_PROVIDED PASSAGE_
Monday, May 4, 2009

Baby Watch '09

Baby update below but first some pics of Miss M. She is wearing a shirt she found in a box. It was mine when I was little and one of my favorite to put on my Cabbage Patch Kids. It really is too small for her but she demanded to wear it when she saw it had a kitty. She said "kitty" pointing to it over and over and trying to get it on her head so I finally gave in. Her belly kind of stretches that kitty out! After a couple hours I got it off her and put it on Dog. That worked for her and she carried him around checking out his shirt for a couple days. I have since stollen it back and put it in a box!
Her eye seems to be "fixed". We've been off the medicine since last Wednesday and she's only had 1 morning that it was crusty waking up. Otherwise, it is draining during the day so it looks like we won't have to go back. Thank goodness for answered prayers!



Crazy to think that it wasn't long ago we had baby watch '08 going as we waited on Matney! I went to the dr again this AM and it isn't looking like we'll be waiting on Halle Kate too much longer. I'll spare the details because I know there are some males reading this blog but for the females - last week we were 1cm and she was still sitting really high. I am now 2cm dialated, 50% effaced and she's dropped...ie, I can breathe again and things are moving right along! In fact, my Dr wrote Jared a "prescription" to get all that he needs to do done because he guesses he will have kiddo #2 by the 15th. We know that there is no way to totally know when she'll decide to make her appearance but compared to Matney she seems much more eager to come out and join the family.

Can I just say "AGH?!?!?!?!". I am really excited to meet her and for Miss M to have a sister. But, I am worried and feeling guilty about Matney. Many people have asked us if we're worried that we won't love a second child as much as we love M...and I have to say that that doesn't even cross my mind for a second. I know that we are almost more excited this time because we know how incredible having a child is, the love is already here. What bothers me is how this will change Matney's world. We spend HOURS on the floor reading books and crawling after one another each day. We walk in circles in the yard and spends tons of time brushing our hair, swinging, singing in the highchair...and a lot of that time, at least for a little while, is going to be greatly reduced. That I would miss one thing- one bath, one bottle, one good night kiss, one book, etc - with her makes me tear up. But, oh how we pray that these girls (and any future siblings) would grow up best friends. Ugh. I don't know. It must be hormones but it breaks my heart to imagine being without the alone time that she and I have had.

_DATA FOR ANALYSIS_
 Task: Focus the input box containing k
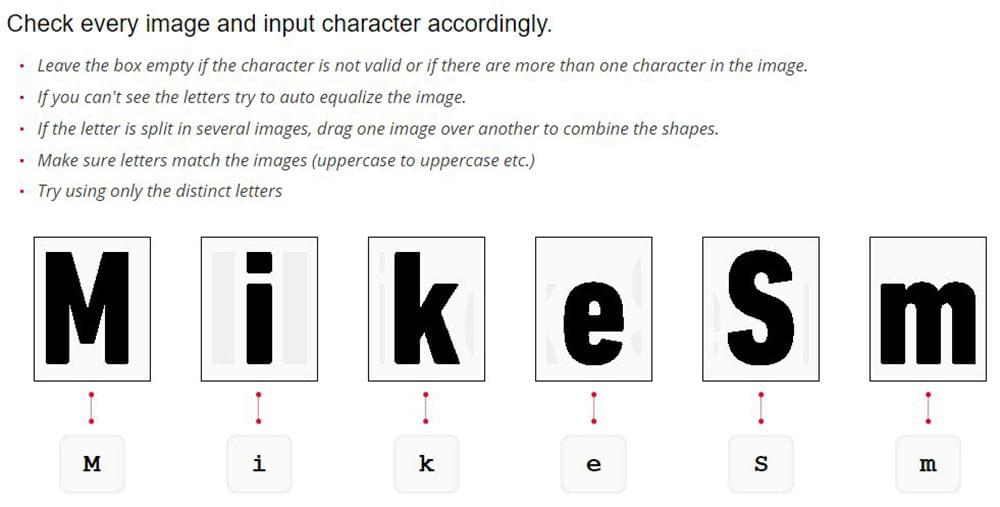(x=426, y=464)
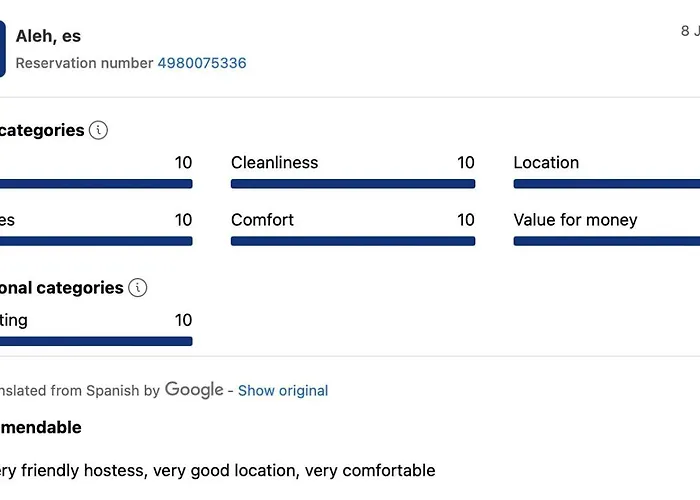Screen dimensions: 700x500
Task: Click the info icon beside additional categories
Action: click(x=138, y=288)
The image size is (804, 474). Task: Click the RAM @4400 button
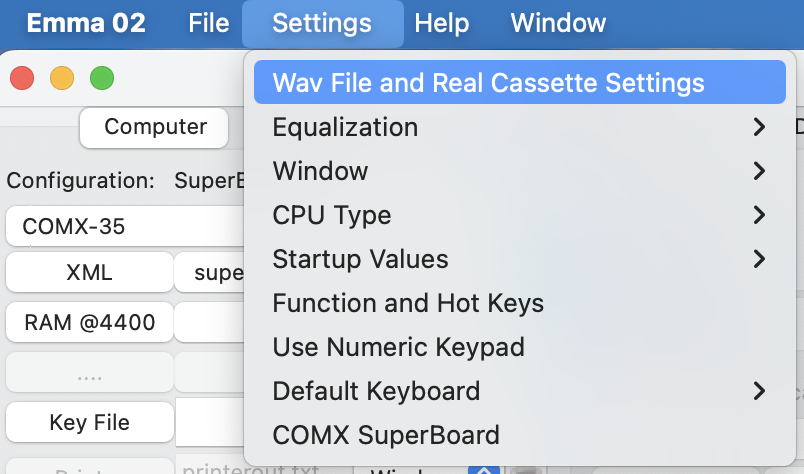click(90, 322)
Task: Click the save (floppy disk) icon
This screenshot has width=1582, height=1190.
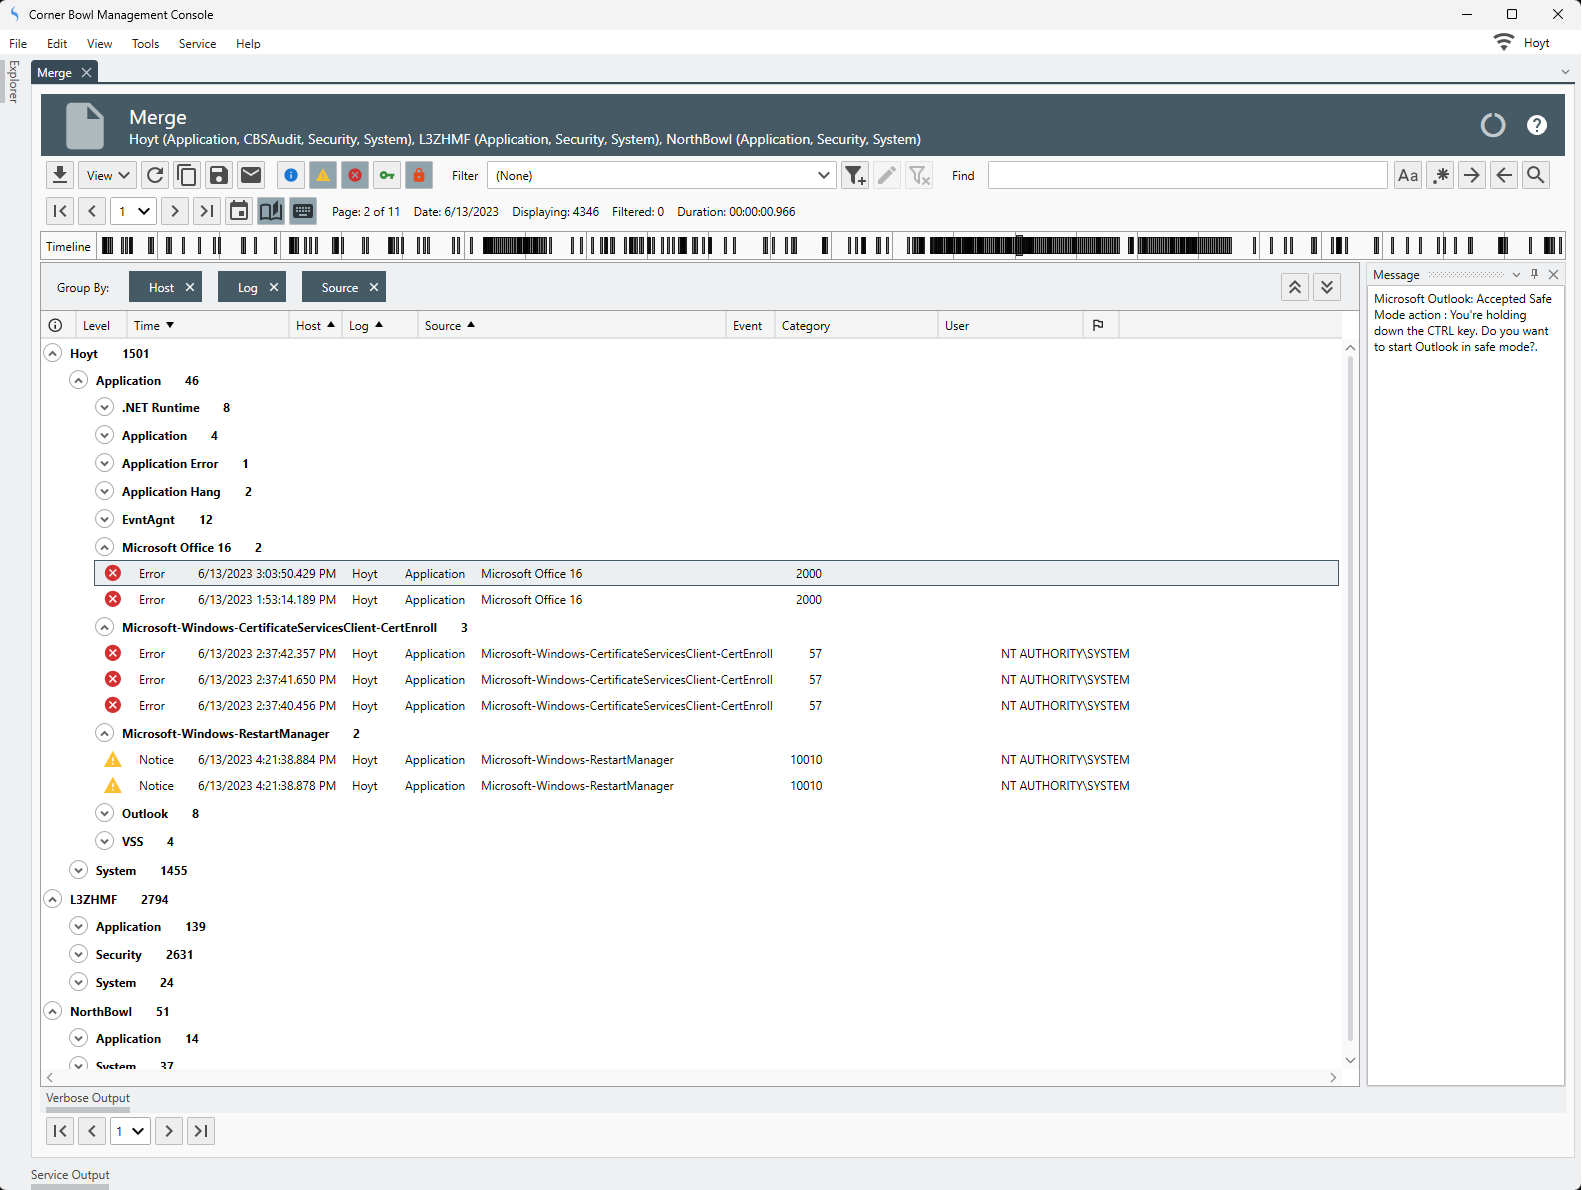Action: [219, 175]
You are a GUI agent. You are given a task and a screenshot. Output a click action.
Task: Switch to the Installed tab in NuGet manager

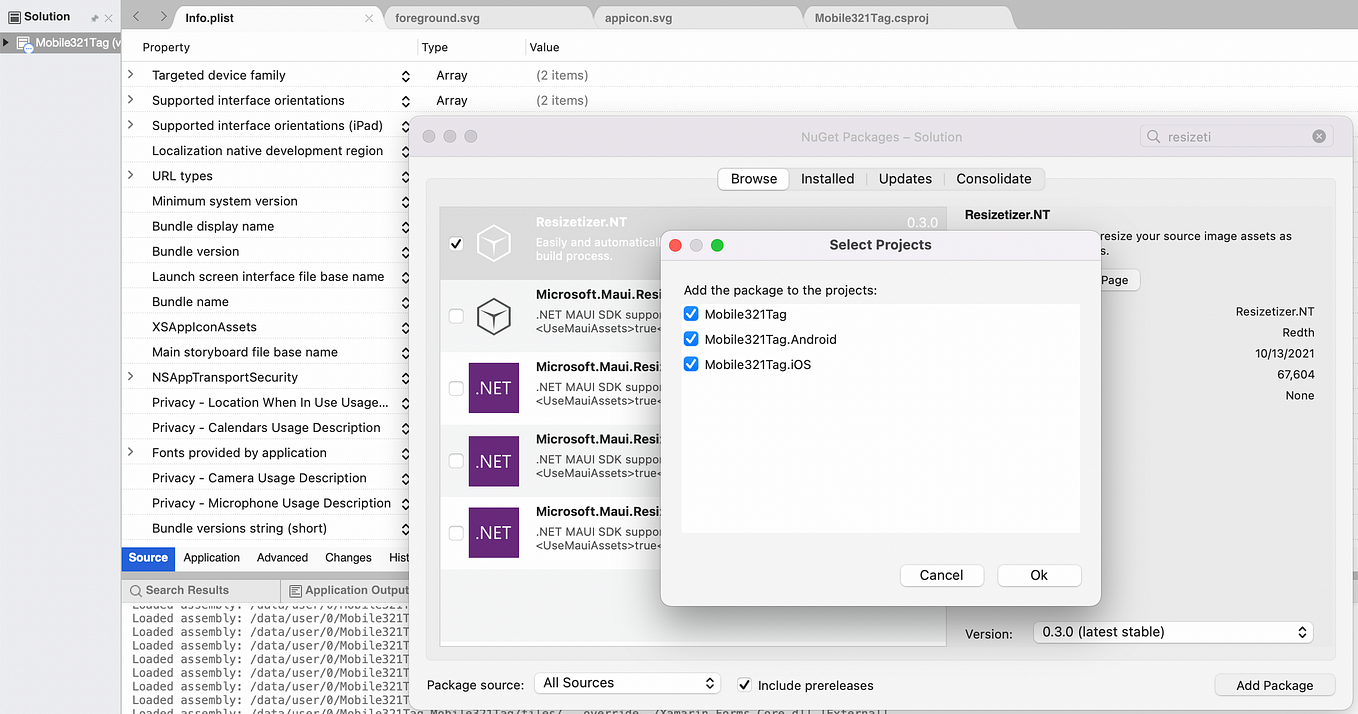coord(827,178)
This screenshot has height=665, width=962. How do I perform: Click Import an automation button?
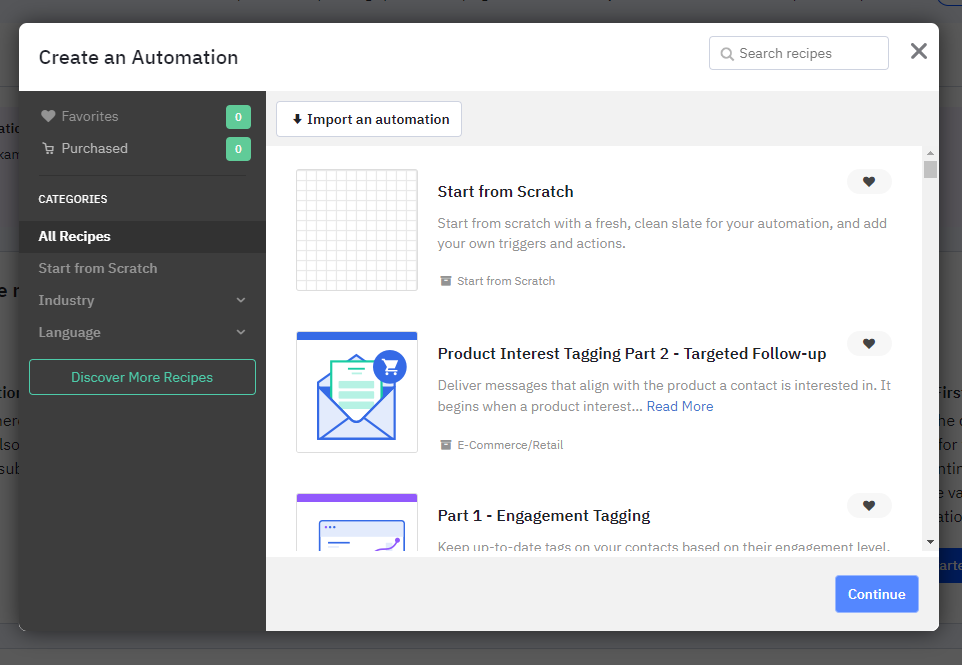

_BRIEF 1_
In the Baby Watch '09 post, translate this sentence into Spanish: "She is wearing a shirt she found in a box."
_BRIEF 2_
Carry on the Baby Watch '09 blog post from its final sentence.

_ANSWER 1_
Lleva puesta una camiseta que encontró en una caja.

_ANSWER 2_
Anyway, we accomplished LOTS this weekend. I am working hard to finish up cleaning around here, getting things on the wall in Halle's room, run some last minute baby errands...and packing a bag for the hospital needs to fit in there somewhere, just thought about that! Pictures of Halle's room (and M's new "big girl room") to come soon. We'll keep the blog updated even if we're in the hospital so check back to see what's happening! While Matney is asleep I'm off to paint a few picture frames so that I can get them up tomorrow.

3 comments:

Lindy said...

Stacey, I'm praying for you guys. Matney and Halle Kate have a great mom who is and will be a great example to them!

Carolyn Roberts said...

Stacey- I had the same guilt feelings before Ansley was born. I thought I was about to rock Grace's world and it just wasn't fair to her! Rest assured -- it has never been anything but GREAT for ALL of us :) Hope all goes well in the next few days!

Spice said...

You are a wonderful Mom Stacey!! So excited to meet Halle (love the name) and sending you positive happy prayers for a fantastic labor.